タンパク質分解ヒストンペプチドを分析するための LC-TIMS ToF MS/MS 分析法を開発するには、C-18 カラムを取り付けた HPLC と、独自のパッシブテクノロジーを備えた市販の TIMS ToF MS 装置を組み合わせます。次に、ナノエレクトロスプレーイオン化の動作条件を4、500ボルトのキャピラリー電圧、800ボルトのエンドプレートオフセット、3バールのネブライザー圧力、毎分10リットルの乾燥ガス、および200°Cのドライヒーターに設定します。MS 設定を 6 電子ボルトのコリジョンエネルギー、1200 VPP のコリジョン RF、75 マイクロ秒の転送時間、5 マイクロ秒のプレパルス保存に設定します。
注入量を 20 マイクロリットル(サンプルの 8 マイクログラムに相当)に調整し、流量を毎分 0.4 ミリリットルに設定します。指定したグラジエントタイムラインと 0.1%ギ酸の割合でアセトニド試験に入った後、両方のポップアップボックスで[OK]を選択してメソッドを保存します。水とアセトニトリル(いずれも 0.1% ギ酸を含む)を使用して 60 分間の非線形 LC グラジエントを実行します。

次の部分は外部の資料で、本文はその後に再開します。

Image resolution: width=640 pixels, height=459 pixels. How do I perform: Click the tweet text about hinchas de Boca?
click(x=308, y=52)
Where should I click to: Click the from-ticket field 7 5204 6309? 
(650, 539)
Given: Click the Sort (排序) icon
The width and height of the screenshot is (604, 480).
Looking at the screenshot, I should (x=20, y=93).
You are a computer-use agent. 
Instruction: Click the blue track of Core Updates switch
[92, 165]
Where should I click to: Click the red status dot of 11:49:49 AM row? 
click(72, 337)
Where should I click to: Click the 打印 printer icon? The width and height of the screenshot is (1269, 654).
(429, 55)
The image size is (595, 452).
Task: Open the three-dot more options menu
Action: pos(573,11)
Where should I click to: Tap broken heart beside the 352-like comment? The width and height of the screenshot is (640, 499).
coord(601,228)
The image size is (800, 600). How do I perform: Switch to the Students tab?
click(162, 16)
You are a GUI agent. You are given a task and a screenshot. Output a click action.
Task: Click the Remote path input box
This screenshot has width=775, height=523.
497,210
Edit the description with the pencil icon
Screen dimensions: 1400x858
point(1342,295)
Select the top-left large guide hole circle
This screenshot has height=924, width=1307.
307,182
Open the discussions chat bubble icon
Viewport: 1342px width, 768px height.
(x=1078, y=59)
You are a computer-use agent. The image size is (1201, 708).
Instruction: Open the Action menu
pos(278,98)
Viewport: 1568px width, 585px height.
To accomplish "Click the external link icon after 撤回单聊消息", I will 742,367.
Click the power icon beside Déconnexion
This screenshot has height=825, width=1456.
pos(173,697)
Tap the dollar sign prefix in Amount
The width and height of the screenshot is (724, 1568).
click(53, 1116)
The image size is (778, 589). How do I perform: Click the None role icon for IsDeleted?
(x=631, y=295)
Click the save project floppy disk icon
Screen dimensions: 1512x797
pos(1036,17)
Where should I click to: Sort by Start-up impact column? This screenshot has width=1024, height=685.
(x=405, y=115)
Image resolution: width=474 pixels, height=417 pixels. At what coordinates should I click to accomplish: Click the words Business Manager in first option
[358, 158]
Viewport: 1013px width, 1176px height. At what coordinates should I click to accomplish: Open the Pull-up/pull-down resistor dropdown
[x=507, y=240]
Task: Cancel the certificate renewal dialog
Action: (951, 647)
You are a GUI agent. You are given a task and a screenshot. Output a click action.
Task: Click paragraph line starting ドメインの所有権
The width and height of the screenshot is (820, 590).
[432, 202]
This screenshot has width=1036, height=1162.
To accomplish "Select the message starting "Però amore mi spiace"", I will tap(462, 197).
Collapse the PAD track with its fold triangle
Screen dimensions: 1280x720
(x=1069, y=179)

陽イオン化モードでのナノエレクトロスプレーイオン化により、HPLCからTIMS ToFへのサンプル溶出を検証します。MS-Digest ツールでペプチド配列と修飾部位を同定するには、Protein Prospector を使用してペプチドの理論リストを生成します。次に、消化条件、翻訳後修飾の種類、ペプチドサイズ範囲、質量検出範囲、および切断の欠落の潜在的な数を考慮して、理論的な消化を行います。
取得したデータを解析するには、各理論ペプチドについて、プラス 1 からプラス 4 までの複数のチャージ状態で質量を検索します。各質量電荷比を特定したら、ピークを選択し、ペプチド配列に基づくフラグメンテーションイオンの理論リストを使用して MSMS を確認します。翻訳後修飾を含む。
ペプチドのフラグメンテーションスペクトルにより、プロピオニル基やアセチル基など、さまざまな転写後修飾を持つ 3 つの異なるペプチド変異体が異なる位置にあることが明らかになりました。プロピオニル化ヒストン H3 標準試料は、非修飾バージョンよりも長いペプチドを示しました。HeLa S3細胞から抽出したヒストンは、同じアミノ酸位置で複数の翻訳後修飾パターンを示しました。